The self-driving trucks can be operated on existing road infrastructure, provided lane markings are clearly visible. Daimler put the Future Truck 2025 through its paces, mimicking a number of real-world driving scenarios on a stretch of highway that has not yet been opened to the public.
The truck was able to respond to disabled vehicles parked on the shoulder of the road, to navigate stop-and-go traffic without driver intervention and to cruise at highway speeds of up to 85 km/h. Certain maneuvers require the driver to take over, including overtaking other vehicles. It’s expected at least 50% of the time an autonomous truck would operate without any driver involvement at all.
By taking over the more monotonous aspects of driving a truck, Daimler says the profession will attract more drivers, improve productivity and also enhance road safety.
“The Future Truck 2025 is our response to the major challenges and opportunities associated with road freight transport in the future,” said Bernhard.
Daimler becomes the first truck maker to announce the development of what will be a commercially available autonomous truck.
While the concept of self-driving trucks may seem futuristic, fleet owners may not have to wait too long to acquire them, provided governments move quickly to allow their use.
“If the legislative framework for autonomous driving can be created quickly, the launch of the Highway Pilot is conceivable by the middle of the next decade,” Bernhard said. “That’s why Daimler Trucks is committed to maintain a dialogue with government officials and authorities, and with all other parties affected by this development.

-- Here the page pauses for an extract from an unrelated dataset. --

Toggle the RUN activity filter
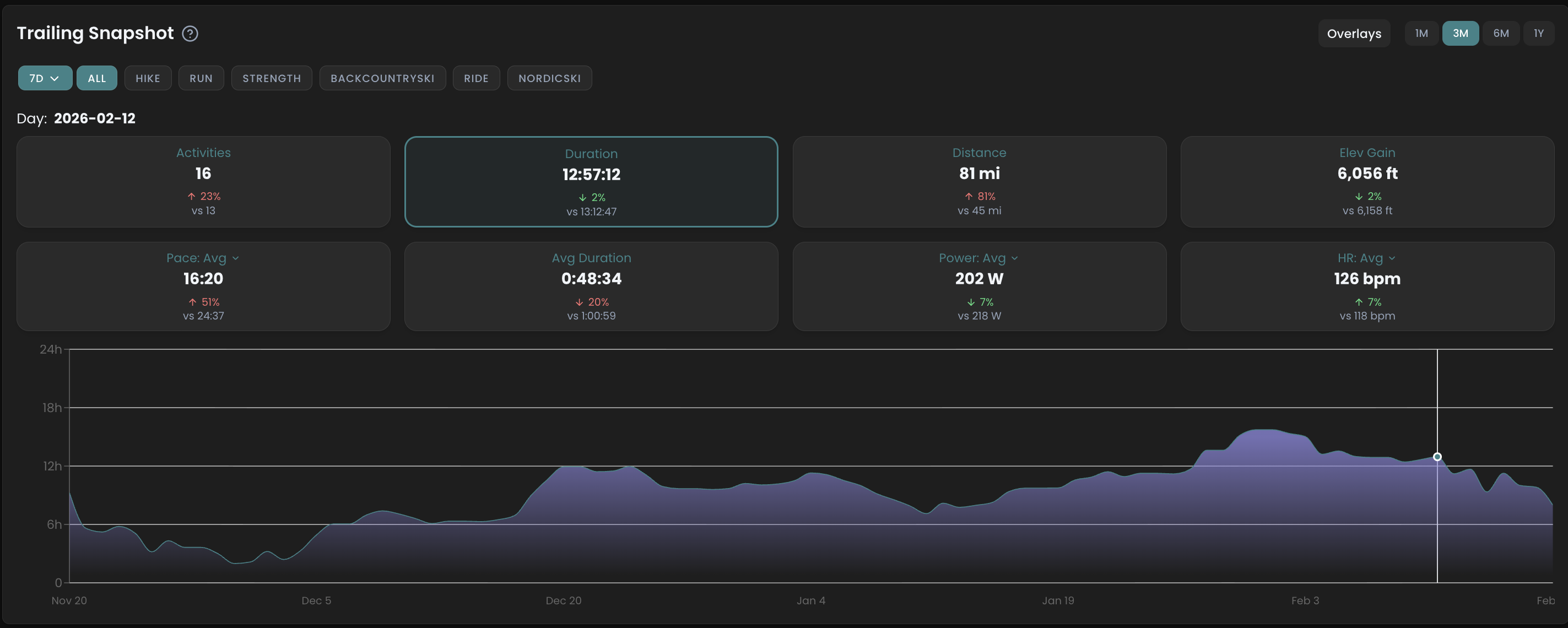The image size is (1568, 628). coord(201,78)
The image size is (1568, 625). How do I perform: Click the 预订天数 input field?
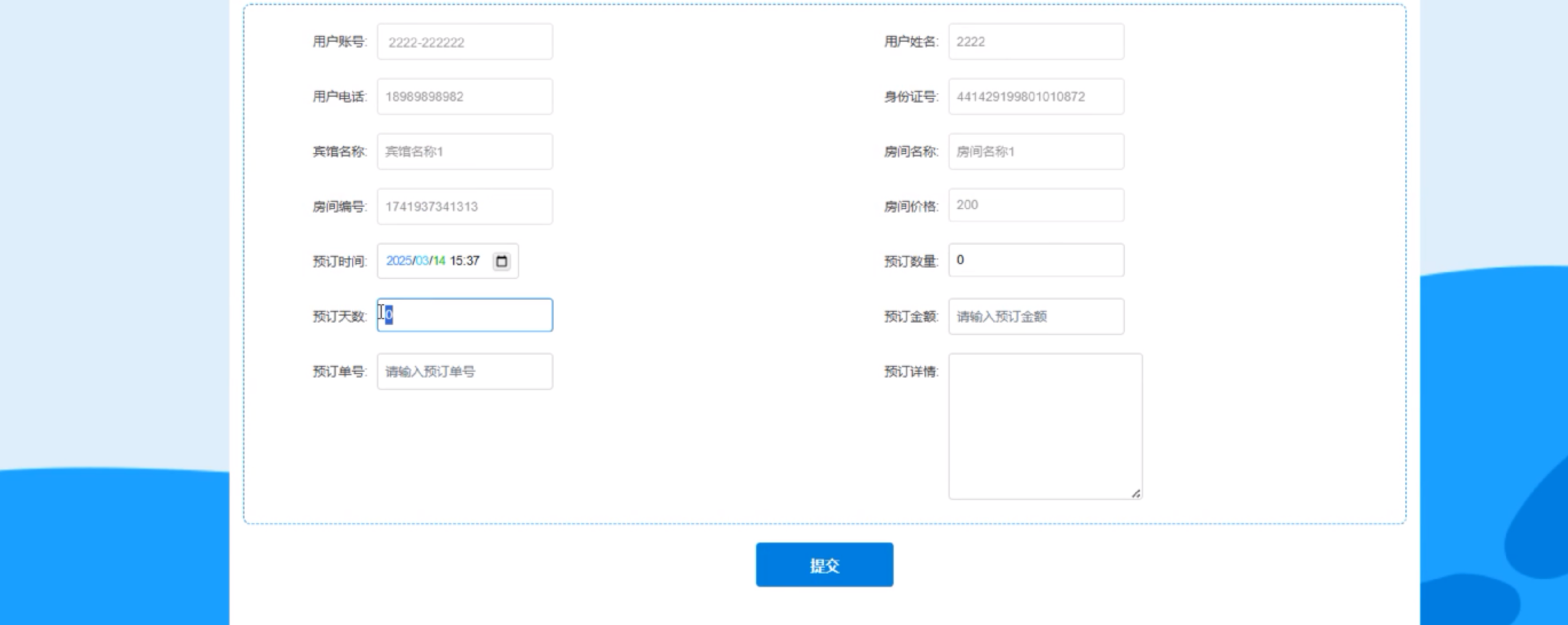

We believe the chances of success are good, because autonomous driving combines the ability to achieve business and technology objectives with the creation of benefits for society and the environment.”
It’s expected that autonomous trucks could improve fuel efficiency another 5% above today’s levels, as the trucks utilize technology to communicate with the infrastructure and other vehicles and adjust driving speeds and styles accordingly.
Many of the technologies that make up the Highway Pilot are already commercially available safety systems. These include automatic braking, stability control and lane-keeping assistance systems. Added to this suite is the new Predictive Powertrain Control (PPC), which uses GPS to analyze road topography ahead and adjusts the operation of the drivetrain to maximize fuel economy.
Daimler hopes the arrival of autonomous trucks will make the driving profession more attractive.
“Autonomous driving will inevitably also change the job profile of truck drivers,” said Dr. Ing. Klaus Ruff. “They will gain time for other activities than just driving the truck: office work, social interaction, relaxation periods. Autonomous driving will make the driver’s working time more varied and less stressful, and help to make long-distance driving more attractive as a profession.”
But drivers won’t be allowed to slip into the sleeper berth and nap while driving – a seat occupancy detector and other technologies will assure that. They can, however, use their seat time to perform other work duties that have traditionally been handled by office staff, such as invoicing, planning deliveries and arranging future loads. The technology has the potential to radically change the profession. The trucks are ready to roll. It’s now up to governments around the world to determine when the green flags will be waved.